++++ PASSAGE SHOWN ++++

Friday, November 25, 2005

In Ourselves We Trust


There is really little question these days.

Our news, even NPR, totally sucks.

It is full of fear and shaping.

It is full of stories that shape the mind to distrust strange peoples

who aren't Christians who live where our oil is.

It is full of bombings and killings that support that fear.

It reports of the POTUS's famous 16 words

that Iraq is trying to get Uranium from Niger,

but hardly ever reports the idiocy of the claim,

given that Iraq had tons of uranium already.

It is too fearful to ask questions about a building that collapses

because the answer is just too horrible to contemplate.

It refuses to cover the really big stories.

Precisely, because they are big.

Too Big

It is afraid to call the war in the mideast what it is.

A War for Oil.

Craig Newmark is thinking that perhaps we deserve better.

Free ads guru to 'restore trust' in journalism
The Guardian
Stephen Brook
Tuesday November 22, 2005

Craig Newmark has already revolutionised classified advertising in the US with his hugely successful website, craigslist.com. Now he is planning to shake up journalism, which he says has "lost the trust" of the public.

The founder of the free classifieds site - the seventh most popular website in the US in terms of page views - is to launch a major online journalism project within three months that will copy his "wisdom of the masses" approach to advertising and apply it to journalism.

"Things do need to change," Mr Newmark said. "The big issue in the US is that newspapers are afraid to talk truth to power. The White House press corps don't speak the truth to power - they are frightened to lose access they don't have anyway."

Mr Newmark told the Silicon Valley Comes to Oxford forum at Oxford University's Said Business School that, despite having a staff of only 18, his free advertising website ranked immediately below eBay and all the sites owned by Rupert Murdoch's News Corporation in terms of page views.

++++

> **THINGS TO DO**:
(A) Switch "afraid" to "unwilling" and reproduce the blog post between "because the answer" and "what it is.", inclusive.
(B) Resume the blog post on news and trust, continuing after its last sentence.
The data have no role in this.

++++ MATERIAL SUPPLIED ++++

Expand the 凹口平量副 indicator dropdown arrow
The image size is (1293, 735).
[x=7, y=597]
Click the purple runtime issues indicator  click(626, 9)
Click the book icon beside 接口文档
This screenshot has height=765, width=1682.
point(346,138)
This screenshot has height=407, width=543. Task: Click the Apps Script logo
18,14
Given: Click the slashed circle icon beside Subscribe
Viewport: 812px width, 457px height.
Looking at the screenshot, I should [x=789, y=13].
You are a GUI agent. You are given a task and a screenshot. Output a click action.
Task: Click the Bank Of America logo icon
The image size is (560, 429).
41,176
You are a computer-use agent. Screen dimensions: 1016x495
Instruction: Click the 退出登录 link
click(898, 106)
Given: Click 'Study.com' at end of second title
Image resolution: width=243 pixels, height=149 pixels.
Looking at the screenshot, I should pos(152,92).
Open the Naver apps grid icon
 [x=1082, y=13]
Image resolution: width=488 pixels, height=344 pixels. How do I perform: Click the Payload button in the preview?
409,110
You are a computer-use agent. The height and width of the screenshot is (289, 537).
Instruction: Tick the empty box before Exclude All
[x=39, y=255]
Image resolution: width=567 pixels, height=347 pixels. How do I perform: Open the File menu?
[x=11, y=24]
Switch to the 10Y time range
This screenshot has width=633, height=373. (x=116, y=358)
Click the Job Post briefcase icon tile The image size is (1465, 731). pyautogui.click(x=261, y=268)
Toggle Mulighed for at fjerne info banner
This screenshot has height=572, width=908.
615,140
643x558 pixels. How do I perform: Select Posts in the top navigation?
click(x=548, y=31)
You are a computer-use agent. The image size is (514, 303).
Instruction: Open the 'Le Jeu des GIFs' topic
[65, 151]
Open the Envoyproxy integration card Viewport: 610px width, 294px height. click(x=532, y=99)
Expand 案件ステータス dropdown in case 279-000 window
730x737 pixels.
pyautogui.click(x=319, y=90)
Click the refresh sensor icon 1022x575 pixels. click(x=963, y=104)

++++

> **ANSWERS TO THE EXERCISE**:
(A)
because the answer is just too horrible to contemplate.

It refuses to cover the really big stories.

Precisely, because they are big.

Too Big

It is unwilling to call the war in the mideast what it is.

(B)
Craigslist, which began in 1994 in the San Francisco Bay area as an information service, decides its business strategy almost entirely by following up on the complaints and suggestions of its users.

"The American public has lost a lot of trust in conventional newspaper mechanisms. Mechanisms are now being developed online to correct that."

Mr Newmark would not reveal any specific projects, which will run separately from Craigslist, but implied that they would involve using web technology to let readers decide what the major news stories would be.

"We have seen a genuine wisdom-of-crowds effect at work at times on our website," he said.

Mr Newmark said the war in Iraq had spawned a series of events that had damaged American journalism.

Some analysts predict that Craigslist and its peers will kill off those newspapers that rely heavily on job advertisements because they allow users to post classified advertising for free.

The website is charged with sucking $50m out of the classified advertising market in San Francisco because it posts its adverts for free and does not charge for anyone to look at them."

OOOOH, now that's some serious hopeful scary,

The loss of income for newspapers and other fourth estaters,

who have lost their spine.

There are names for those kind of creatures.

Ask Adam.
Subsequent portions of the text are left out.